Comstock Resources, Inc. CRK: Comstock is a leading operator in the Haynesville shale — a premier natural gas basin — with 323,000 net acres. About 98% of this Zacks Rank #1 company’s total output is natural gas. A low-cost provider, the company’s leadership position in Haynesville provides it access to the Gulf Coast and an attractive pricing advantage. Comstock’s 1,900+ high-return net drilling locations support its development program, while its conservative operating plan drives free cash flow.
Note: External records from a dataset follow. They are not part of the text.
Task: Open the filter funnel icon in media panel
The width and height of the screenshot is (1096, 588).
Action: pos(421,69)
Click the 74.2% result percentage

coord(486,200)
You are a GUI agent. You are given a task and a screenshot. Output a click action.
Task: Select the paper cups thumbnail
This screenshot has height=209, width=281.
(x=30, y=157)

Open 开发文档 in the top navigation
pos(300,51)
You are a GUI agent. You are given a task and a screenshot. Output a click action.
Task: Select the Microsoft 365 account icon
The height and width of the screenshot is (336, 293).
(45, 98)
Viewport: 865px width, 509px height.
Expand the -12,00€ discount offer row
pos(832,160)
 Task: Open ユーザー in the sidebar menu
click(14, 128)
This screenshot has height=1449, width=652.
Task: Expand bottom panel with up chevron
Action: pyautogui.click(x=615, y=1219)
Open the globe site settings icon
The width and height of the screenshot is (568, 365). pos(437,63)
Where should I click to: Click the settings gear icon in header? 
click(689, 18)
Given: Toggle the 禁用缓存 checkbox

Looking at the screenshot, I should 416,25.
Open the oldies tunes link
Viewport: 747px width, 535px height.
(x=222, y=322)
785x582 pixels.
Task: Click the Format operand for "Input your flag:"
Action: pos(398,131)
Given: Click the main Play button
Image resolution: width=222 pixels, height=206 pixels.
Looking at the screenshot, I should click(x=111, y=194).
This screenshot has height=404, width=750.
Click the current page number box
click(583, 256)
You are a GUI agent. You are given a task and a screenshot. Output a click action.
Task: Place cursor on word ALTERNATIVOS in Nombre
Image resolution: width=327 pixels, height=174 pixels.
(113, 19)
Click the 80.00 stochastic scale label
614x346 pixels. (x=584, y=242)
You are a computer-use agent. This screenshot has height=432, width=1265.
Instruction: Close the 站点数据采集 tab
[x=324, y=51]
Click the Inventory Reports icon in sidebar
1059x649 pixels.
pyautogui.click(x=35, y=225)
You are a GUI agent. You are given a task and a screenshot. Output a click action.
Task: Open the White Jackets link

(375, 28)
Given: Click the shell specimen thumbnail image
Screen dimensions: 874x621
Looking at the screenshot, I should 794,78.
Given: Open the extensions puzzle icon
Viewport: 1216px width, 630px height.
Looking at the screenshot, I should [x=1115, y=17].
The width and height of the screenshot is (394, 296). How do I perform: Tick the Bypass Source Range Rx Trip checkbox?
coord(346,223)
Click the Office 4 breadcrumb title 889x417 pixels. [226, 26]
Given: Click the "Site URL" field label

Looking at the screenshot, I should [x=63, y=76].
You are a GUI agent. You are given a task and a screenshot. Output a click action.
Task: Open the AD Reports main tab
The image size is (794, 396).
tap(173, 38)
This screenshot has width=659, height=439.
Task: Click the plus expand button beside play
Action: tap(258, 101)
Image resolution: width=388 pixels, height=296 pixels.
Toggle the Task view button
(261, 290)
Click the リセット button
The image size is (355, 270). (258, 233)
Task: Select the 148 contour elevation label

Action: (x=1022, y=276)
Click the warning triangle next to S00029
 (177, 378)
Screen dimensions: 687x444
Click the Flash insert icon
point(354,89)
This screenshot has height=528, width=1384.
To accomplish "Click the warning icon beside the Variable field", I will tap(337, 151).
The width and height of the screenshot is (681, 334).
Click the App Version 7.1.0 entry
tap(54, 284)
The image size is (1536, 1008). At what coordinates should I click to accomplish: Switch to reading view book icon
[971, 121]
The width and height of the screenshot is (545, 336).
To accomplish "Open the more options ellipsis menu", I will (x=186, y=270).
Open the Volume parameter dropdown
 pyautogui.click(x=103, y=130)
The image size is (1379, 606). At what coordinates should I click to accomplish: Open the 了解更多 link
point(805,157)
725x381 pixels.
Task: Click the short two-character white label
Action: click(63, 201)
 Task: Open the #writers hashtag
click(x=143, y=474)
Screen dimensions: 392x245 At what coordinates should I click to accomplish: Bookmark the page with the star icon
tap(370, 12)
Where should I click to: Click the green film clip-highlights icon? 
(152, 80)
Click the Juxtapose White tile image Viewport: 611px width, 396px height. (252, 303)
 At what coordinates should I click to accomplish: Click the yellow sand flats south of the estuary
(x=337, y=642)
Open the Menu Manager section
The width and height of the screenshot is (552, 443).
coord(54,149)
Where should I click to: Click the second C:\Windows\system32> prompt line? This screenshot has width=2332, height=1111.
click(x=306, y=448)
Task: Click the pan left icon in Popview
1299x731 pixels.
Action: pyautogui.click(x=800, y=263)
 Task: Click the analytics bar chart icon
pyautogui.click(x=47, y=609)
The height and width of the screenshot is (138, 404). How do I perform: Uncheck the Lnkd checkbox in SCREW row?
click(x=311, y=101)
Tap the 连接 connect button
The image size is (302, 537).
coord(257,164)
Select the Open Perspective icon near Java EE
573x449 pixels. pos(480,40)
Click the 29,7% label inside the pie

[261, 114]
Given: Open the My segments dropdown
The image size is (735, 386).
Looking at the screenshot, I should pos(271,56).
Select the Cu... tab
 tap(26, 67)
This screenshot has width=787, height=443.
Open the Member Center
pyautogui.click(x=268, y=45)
The 2021 Zacks Consensus Estimate for this Frisco-TX based producer indicates 378.26% earnings per share growth over 2020.   



Range Resources Corporation RRC: It is among the top 10 natural gas producers in the United States and has a strong footing in the prolific Appalachian Basin. In the gas-rich resource, this Zacks Rank #2 upstream firm has huge inventories of low-risk drilling sites that are likely to provide production for several decades. Over the past 30 days, Range Resources has seen the Zacks Consensus Estimate for 2021 increase 6.5%. Natural gas contributed 68.9% to the company’s latest quarterly production.